Western Blot Protein Analysis Protocol

Whole-cell lysates were obtained as previously described (Di Tinco et al., 2021 (link)). A measure of 30 µg of protein extract for each sample was quantified by Bradford protein assay (Bio-Rad), and separation was performed by SDS-polyacrylamide gel electrophoresis on Mini-PROTEAN^® TGX™ Stain-Free Precast gels. Gels were then UV-activated using a ChemiDoc MP Imaging System (Bio-Rad), and proteins were subsequently transferred to 0.2-μm nitrocellulose membranes (Bio-Rad). The membranes were then imaged using the ChemiDoc Imaging System (Bio-Rad) for total protein normalization.

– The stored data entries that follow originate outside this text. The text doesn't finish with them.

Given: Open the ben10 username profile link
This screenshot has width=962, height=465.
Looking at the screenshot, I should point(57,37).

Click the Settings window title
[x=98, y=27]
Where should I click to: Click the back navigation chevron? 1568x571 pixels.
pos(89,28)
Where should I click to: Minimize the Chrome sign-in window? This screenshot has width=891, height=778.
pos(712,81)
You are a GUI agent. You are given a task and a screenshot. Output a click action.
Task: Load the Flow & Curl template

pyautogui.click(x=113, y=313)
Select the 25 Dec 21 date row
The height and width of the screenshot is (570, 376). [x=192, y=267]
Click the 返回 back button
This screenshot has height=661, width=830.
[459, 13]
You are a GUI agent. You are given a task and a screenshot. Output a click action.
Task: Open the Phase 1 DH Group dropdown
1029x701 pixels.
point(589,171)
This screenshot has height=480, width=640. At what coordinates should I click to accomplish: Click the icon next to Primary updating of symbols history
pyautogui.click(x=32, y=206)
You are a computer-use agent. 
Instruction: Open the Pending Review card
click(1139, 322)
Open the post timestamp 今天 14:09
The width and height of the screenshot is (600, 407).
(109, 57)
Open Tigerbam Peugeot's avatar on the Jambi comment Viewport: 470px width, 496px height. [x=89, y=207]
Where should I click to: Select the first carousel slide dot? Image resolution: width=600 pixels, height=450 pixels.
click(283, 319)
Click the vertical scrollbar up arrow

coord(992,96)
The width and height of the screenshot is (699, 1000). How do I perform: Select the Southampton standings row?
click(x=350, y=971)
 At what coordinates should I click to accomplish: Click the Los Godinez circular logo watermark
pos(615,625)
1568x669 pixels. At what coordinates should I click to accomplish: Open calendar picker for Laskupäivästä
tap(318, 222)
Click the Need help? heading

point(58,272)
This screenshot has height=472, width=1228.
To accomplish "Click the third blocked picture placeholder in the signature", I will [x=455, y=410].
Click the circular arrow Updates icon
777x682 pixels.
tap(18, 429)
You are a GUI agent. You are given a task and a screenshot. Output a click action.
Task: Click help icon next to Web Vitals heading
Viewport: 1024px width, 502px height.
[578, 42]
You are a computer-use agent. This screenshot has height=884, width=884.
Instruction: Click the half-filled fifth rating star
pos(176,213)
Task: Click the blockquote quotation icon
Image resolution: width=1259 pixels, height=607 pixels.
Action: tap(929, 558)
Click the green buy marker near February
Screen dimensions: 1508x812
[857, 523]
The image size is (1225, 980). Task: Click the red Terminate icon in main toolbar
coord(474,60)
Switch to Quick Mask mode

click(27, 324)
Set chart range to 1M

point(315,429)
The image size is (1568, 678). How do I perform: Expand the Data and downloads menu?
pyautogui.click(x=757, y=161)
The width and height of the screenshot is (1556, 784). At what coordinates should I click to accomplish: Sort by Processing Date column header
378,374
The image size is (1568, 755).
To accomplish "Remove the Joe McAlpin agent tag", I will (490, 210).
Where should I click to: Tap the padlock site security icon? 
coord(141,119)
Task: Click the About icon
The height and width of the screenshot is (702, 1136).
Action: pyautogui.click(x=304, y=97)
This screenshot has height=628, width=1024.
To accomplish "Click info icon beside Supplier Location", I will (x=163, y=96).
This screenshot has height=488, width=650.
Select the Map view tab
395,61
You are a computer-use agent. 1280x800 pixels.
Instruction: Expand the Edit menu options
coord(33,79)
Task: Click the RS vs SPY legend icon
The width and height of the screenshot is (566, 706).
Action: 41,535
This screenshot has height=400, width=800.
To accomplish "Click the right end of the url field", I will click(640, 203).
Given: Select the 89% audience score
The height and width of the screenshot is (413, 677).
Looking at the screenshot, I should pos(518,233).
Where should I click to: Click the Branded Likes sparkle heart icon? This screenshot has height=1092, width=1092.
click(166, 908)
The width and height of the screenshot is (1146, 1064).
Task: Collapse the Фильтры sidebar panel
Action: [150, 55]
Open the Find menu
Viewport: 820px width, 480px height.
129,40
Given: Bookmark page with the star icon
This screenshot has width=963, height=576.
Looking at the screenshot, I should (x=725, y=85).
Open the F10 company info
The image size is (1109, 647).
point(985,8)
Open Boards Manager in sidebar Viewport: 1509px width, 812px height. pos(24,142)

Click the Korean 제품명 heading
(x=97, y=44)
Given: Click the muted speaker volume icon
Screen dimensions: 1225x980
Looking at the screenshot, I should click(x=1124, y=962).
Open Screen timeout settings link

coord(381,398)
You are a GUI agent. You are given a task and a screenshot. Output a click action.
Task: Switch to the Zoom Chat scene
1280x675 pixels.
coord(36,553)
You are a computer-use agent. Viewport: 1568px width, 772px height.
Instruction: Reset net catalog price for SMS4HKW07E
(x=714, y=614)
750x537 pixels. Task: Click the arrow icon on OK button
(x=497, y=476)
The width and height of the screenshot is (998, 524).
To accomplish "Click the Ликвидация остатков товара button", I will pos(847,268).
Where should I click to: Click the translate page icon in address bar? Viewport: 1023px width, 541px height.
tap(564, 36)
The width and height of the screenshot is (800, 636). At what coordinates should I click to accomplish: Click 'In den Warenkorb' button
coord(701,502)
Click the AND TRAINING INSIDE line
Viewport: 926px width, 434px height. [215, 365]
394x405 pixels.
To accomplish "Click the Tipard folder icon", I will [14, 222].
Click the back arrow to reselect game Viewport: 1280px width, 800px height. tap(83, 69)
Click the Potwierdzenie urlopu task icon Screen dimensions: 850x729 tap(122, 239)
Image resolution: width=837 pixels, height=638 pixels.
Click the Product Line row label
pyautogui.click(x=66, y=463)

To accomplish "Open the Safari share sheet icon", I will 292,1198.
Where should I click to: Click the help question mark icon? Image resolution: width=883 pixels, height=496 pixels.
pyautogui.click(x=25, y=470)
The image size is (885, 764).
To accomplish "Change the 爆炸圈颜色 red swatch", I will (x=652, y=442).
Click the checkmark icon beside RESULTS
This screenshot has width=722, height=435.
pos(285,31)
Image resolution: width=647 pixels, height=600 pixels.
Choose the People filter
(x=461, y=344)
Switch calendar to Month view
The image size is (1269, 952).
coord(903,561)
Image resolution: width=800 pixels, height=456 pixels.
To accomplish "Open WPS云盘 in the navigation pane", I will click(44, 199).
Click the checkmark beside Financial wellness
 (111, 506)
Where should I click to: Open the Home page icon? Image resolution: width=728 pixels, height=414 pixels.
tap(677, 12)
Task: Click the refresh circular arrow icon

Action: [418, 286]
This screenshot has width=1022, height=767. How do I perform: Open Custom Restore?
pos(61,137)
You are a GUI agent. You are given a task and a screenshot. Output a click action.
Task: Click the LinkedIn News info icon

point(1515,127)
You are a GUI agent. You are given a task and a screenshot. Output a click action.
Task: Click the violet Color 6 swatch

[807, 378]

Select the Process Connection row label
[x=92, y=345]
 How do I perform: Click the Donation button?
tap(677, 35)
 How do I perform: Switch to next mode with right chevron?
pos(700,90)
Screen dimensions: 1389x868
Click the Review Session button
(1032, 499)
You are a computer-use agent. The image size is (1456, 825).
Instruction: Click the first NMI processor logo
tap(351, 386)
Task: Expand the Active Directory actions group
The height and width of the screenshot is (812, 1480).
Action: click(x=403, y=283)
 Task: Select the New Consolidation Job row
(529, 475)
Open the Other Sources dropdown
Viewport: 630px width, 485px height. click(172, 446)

Membranes were incubated overnight with the following primary antibodies: mouse anti-α-SMA (Invitrogen), mouse anti-fibronectin (Invitrogen), rabbit anti-PPARγ (Cell Signaling Technology), rabbit anti-PDGFRβ (Cell Signaling Technology), and rabbit anti-GLI1 (Invitrogen), all diluted 1:1,000 in 0.1% TBS-Tween 20 (Sigma-Aldrich) and then were incubated with HRP-conjugated anti-rabbit and anti-mouse secondary antibodies (1:3,000; Thermo Fisher Scientific) for 30 min at room temperature. The membranes were visualized using a ChemiDoc Imaging System (Bio-Rad). Finally, the relative expression levels of each evaluated marker were then obtained by normalizing the density of the protein bands to the corresponding stain-free blot image using Image Lab software (Version 6.1, Bio-Rad).